Today between the first class I taught and the second two, I crawled under the desk in my office, cowering in fear. But I reached for help--I took my phone under the desk with me and called a loving friend who encouraged me. Then, when it was time for class to start, I crawled out from under my desk, and I could feel the muscles in my legs that are building from my running practice--I felt stronger, more aware of my body than I've allowed myself to be in the last few months.

For some reason, when X-man and I split, I turned off my connection to my body. That has not historically been my reaction to romantic heartbreak, but it happened to be this time. At the same time, a part of me--my brain--knew to keep acting as if I lived in a body. I kept feeding myself, I kept up my running practice, I kept doing yoga, I kept breathing. But another part of me wanted out, wanted out of my body, this dangerous place that lands me in emotionally precarious places when I let myself be moved by it and my natural desires.

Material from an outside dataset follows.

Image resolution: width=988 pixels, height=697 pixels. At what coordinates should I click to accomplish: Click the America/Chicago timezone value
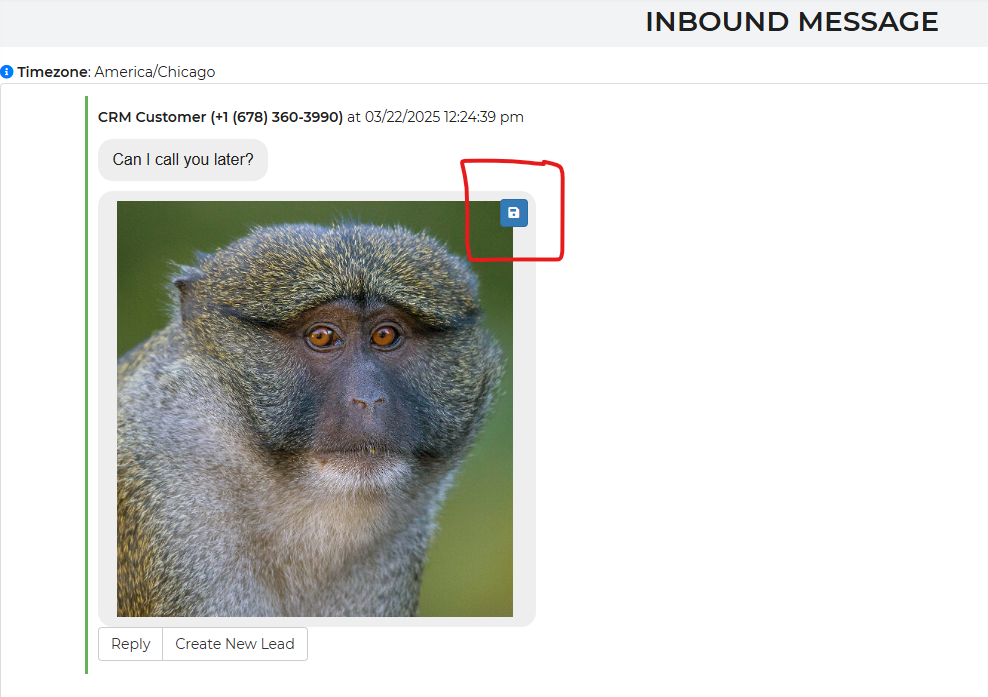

But today, somehow, I'm deciding, with keen determination, to live, to stop walking on the precipice between life and death and to be here now, where I am, even if it is in sadness, even if I have longing and grief. I can choose to accept and love myself and my life, if even for today.

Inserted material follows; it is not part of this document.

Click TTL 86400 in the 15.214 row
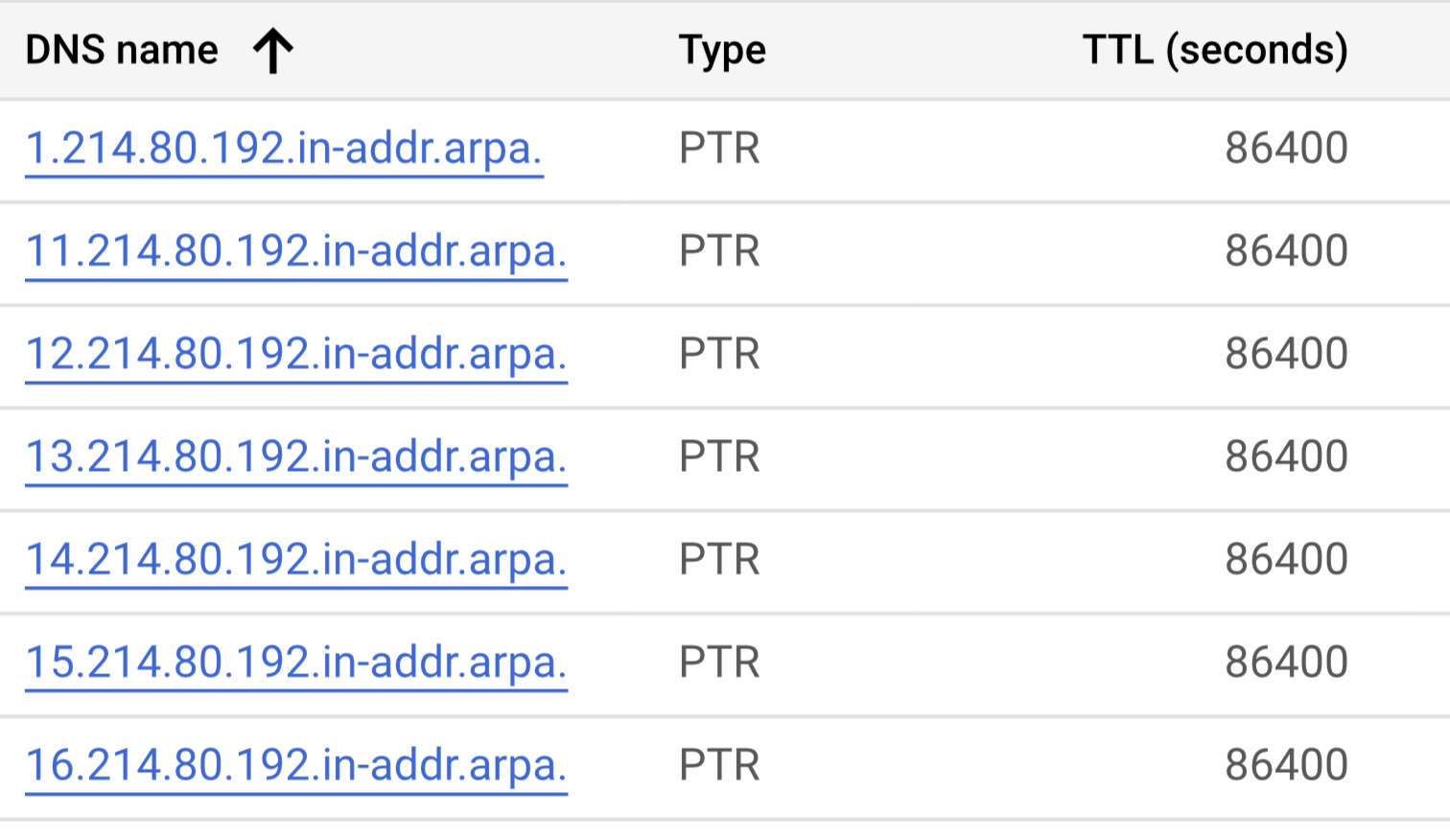This screenshot has height=840, width=1450. click(1286, 663)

I didn't want to get out of bed today and it was a running day. I'm still at the beginning stages of my running training, so every training day is necessary. I'm building habit like a muscle. And somehow, to get on the trail when it was blustery, when I wanted to stay in bed, and then, to get to work, when I wanted to call in sick, and then, to get out from under my desk and go teach, when I wanted to stay under my desk staring at the metal underside of it, built in me a new resilience.

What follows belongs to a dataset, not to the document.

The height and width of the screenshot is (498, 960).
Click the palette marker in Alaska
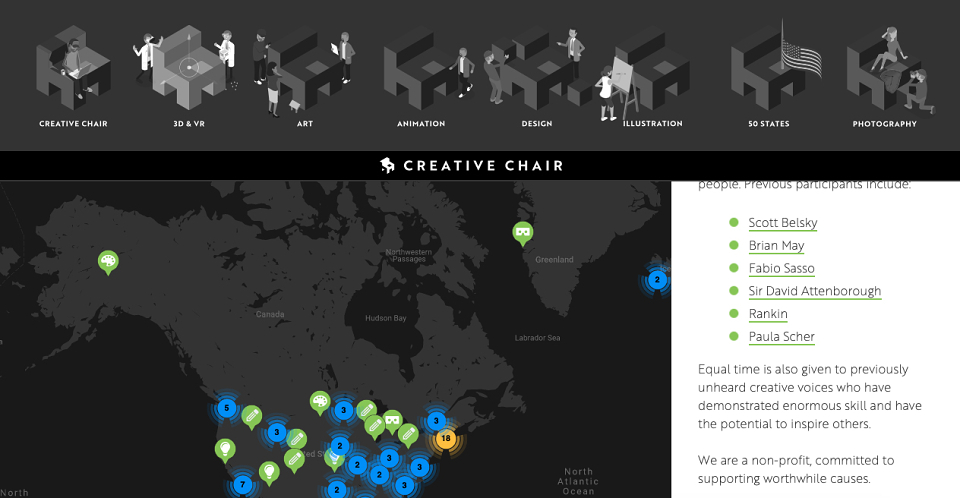(x=108, y=263)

My resilience isn't a surprise to people who have known me for some time. I'm a champion survivor. I've survived life-threatening illnesses with grace and persistence. I've found when I face illness, I have the chance to see the generosity of the human race. I've been surrounded by community, and that community went a long way during a tough spell with my illness, in healing me.

These have been dark days. I thought that returning to my teaching routine would bring me back to life, but it has not. It seems that all the old things that used to give me reason and purpose, have fallen away. I don't feel that particular gratification in helping others the way I used to, as a teacher and in the community. It feels instead like I'm trudging through duty. Which is okay. This is okay. It's a kind of discipline, a kind of determination. I'm not giving up. I'm not giving up to staying under the covers, I'm not giving up eating, I'm not giving up taking care of myself, I'm not giving up eking out a day-to-day existence. My dishes are done. My lunch is made for tomorrow's work day. I'm in my pajamas. I'm going to give this body a rest, because it has more to do tomorrow.

Everything inside me is changing. And, as I wrote that sentence, in me was sparked a glimmer of excitement. Anything might happen. The tides are turning, I feel them turning, and I have to keep holding on until the new rolls in.